Im Bereich Governance und Transparenz wird auf den von der DFL geforderten Nachhaltigskeitsbeauftragen verwiesen. Es hat den Anschein, dass die im Bericht erwähnte Steuerungsgruppe Nachhaltigkeit, die aus Mitarbeitenden des Vereins besteht, die Aufgabe hat, das Thema Nachhaltigkeit Entscheidungsträger*innen innerhalb des Clubs näher zu bringen, die mit dem Thema bisher fremdeln.

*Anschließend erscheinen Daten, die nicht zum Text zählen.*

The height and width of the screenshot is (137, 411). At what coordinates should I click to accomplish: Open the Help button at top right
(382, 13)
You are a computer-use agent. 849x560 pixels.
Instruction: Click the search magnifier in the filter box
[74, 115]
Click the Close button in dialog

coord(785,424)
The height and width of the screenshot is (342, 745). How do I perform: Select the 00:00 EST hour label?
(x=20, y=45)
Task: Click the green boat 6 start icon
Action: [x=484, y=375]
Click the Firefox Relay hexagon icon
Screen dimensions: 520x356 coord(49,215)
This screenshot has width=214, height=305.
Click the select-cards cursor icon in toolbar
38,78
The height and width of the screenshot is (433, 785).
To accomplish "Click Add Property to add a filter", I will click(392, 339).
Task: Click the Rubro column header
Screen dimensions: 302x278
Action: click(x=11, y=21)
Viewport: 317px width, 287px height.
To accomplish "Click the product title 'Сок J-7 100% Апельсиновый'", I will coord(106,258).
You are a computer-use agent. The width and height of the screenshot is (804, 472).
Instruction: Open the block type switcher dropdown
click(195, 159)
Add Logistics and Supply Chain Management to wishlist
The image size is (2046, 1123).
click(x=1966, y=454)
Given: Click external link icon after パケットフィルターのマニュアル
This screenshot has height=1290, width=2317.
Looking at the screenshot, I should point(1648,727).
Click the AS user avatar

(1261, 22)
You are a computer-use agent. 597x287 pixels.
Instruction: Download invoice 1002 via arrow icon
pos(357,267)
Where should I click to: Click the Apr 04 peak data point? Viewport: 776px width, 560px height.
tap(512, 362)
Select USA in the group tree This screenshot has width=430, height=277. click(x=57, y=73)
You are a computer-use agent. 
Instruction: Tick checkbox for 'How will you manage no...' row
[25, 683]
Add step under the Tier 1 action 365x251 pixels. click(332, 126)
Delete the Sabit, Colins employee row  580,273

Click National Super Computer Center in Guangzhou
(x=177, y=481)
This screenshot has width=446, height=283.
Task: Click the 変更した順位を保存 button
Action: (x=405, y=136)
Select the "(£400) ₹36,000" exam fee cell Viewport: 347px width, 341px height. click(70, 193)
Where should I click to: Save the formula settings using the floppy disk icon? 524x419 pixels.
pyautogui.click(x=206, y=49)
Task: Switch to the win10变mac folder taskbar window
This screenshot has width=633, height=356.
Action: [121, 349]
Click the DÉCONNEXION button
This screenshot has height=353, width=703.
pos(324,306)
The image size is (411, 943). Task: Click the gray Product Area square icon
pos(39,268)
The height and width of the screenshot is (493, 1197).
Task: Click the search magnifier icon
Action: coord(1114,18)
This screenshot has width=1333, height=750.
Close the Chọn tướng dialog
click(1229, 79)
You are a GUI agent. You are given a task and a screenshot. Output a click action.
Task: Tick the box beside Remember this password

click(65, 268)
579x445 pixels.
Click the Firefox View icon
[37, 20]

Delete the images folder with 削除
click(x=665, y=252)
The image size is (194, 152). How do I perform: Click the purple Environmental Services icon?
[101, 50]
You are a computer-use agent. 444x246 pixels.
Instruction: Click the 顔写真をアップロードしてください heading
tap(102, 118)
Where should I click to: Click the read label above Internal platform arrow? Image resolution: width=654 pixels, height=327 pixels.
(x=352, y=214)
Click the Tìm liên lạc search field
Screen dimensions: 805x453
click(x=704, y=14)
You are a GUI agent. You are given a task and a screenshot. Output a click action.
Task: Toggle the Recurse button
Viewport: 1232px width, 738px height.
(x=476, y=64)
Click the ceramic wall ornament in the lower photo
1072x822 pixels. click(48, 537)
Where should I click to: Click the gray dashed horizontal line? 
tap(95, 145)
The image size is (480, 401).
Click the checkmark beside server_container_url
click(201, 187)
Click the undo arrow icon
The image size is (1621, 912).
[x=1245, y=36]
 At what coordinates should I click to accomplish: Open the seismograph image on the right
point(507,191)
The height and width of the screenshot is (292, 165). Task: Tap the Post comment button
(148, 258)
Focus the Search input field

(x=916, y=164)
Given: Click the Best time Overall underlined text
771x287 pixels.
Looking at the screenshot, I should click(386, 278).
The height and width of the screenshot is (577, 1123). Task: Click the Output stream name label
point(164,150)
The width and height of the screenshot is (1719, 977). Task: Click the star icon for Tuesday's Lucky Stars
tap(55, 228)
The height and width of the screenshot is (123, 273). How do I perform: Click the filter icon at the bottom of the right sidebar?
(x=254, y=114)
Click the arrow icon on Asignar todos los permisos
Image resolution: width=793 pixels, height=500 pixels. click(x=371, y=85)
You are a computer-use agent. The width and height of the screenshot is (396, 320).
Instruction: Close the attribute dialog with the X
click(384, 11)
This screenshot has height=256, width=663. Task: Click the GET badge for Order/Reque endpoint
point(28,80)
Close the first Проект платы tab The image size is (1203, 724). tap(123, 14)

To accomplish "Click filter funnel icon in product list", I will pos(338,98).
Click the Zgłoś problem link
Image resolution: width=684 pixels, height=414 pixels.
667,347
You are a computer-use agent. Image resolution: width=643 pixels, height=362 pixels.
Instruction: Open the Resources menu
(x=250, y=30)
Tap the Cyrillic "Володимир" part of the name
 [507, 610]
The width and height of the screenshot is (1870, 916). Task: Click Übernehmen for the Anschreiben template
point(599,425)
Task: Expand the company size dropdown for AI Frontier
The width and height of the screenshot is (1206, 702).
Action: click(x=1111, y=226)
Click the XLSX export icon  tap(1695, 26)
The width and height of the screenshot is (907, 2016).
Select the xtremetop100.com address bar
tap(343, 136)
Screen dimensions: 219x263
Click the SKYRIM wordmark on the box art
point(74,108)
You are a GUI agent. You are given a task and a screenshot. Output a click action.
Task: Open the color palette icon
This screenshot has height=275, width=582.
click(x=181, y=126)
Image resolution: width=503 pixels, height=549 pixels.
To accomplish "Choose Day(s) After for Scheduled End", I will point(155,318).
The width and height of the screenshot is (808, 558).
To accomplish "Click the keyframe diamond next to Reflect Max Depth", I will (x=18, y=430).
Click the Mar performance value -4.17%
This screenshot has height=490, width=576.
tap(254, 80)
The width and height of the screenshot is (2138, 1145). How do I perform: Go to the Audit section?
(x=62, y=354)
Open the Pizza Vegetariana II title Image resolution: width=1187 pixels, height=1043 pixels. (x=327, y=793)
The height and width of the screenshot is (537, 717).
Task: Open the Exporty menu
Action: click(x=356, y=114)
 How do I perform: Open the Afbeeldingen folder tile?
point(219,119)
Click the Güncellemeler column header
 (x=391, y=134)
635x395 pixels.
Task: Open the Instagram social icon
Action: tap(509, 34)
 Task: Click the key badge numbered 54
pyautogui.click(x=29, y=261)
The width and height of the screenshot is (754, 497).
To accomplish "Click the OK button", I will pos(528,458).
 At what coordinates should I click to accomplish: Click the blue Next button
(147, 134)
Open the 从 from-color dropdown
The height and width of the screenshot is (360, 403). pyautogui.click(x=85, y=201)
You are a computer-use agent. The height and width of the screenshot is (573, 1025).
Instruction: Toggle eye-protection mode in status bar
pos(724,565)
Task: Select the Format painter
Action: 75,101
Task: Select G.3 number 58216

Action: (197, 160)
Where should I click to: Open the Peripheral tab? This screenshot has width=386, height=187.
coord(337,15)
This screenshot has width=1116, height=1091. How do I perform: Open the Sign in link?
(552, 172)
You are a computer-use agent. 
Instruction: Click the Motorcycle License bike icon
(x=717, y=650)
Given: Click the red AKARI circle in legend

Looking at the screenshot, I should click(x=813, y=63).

Sinn eines Nachhaltigkeitsberichts sind auch Zielsetzungen für die kommenden Jahre, über die im folgenden Nachhaltigkeitsbericht Rechenschaft abgelegt werden sollte. Bis 2030 möchte der Verein unter anderem 50 Prozent regionales, bio-zertifiziertes und vegetarisches Catering einführen. Fanartikel sollen zu 50 Prozent nachhaltig produziert werden. Die Flächen für die Photovoltaik-Anlagen sollen verdoppelt werden. Die Förderung von sozialen Projekten soll um 35 Prozent gesteigert werden. CO2-Reduktionsziele werden nicht genannt. Dabei ist die Reduzierung des CO2-Ausstoßes sicherlich das wichtigste Ziel, das man sich im Bereich Nachhaltigkeit als Verein setzen kann. Erste Maßnahmen zur Kreislaufwirtschaft (z.B. Wiederverwendung von Materialien, Mehrwegsysteme) sind etabliert, aber eine umfassende Strategie oder Zahlen zum Recyclinganteil werden nicht ausgewiesen. Eine Einbindung von Fans, externen Expert*innen oder NGOs könnte intensiviert werden.

Der Titel des ersten Mainz-05-Nachhaltigkeitsberichts lautet „Auf dem Weg“. Damit wird der aktuelle Stand rund um das Thema Nachhaltigkeit bei Mainz 05 gut charakterisiert. Der erste Bericht ist auf den Weg gebracht worden. Das Thema Nachhaltigkeit wird in die Vereinsstrategie integriert. Die Ziele sind noch wenig ambitioniert und fehlen beim Thema Mobilität des Männerprofi-Teams komplett. Es bleibt abzuwarten, ob im nächsten Bericht über die aktuellen Zielsetzungen Auskunft gegeben wird und ambitioniertere Ziele in Sachen Nachhaltigkeit gesetzt werden.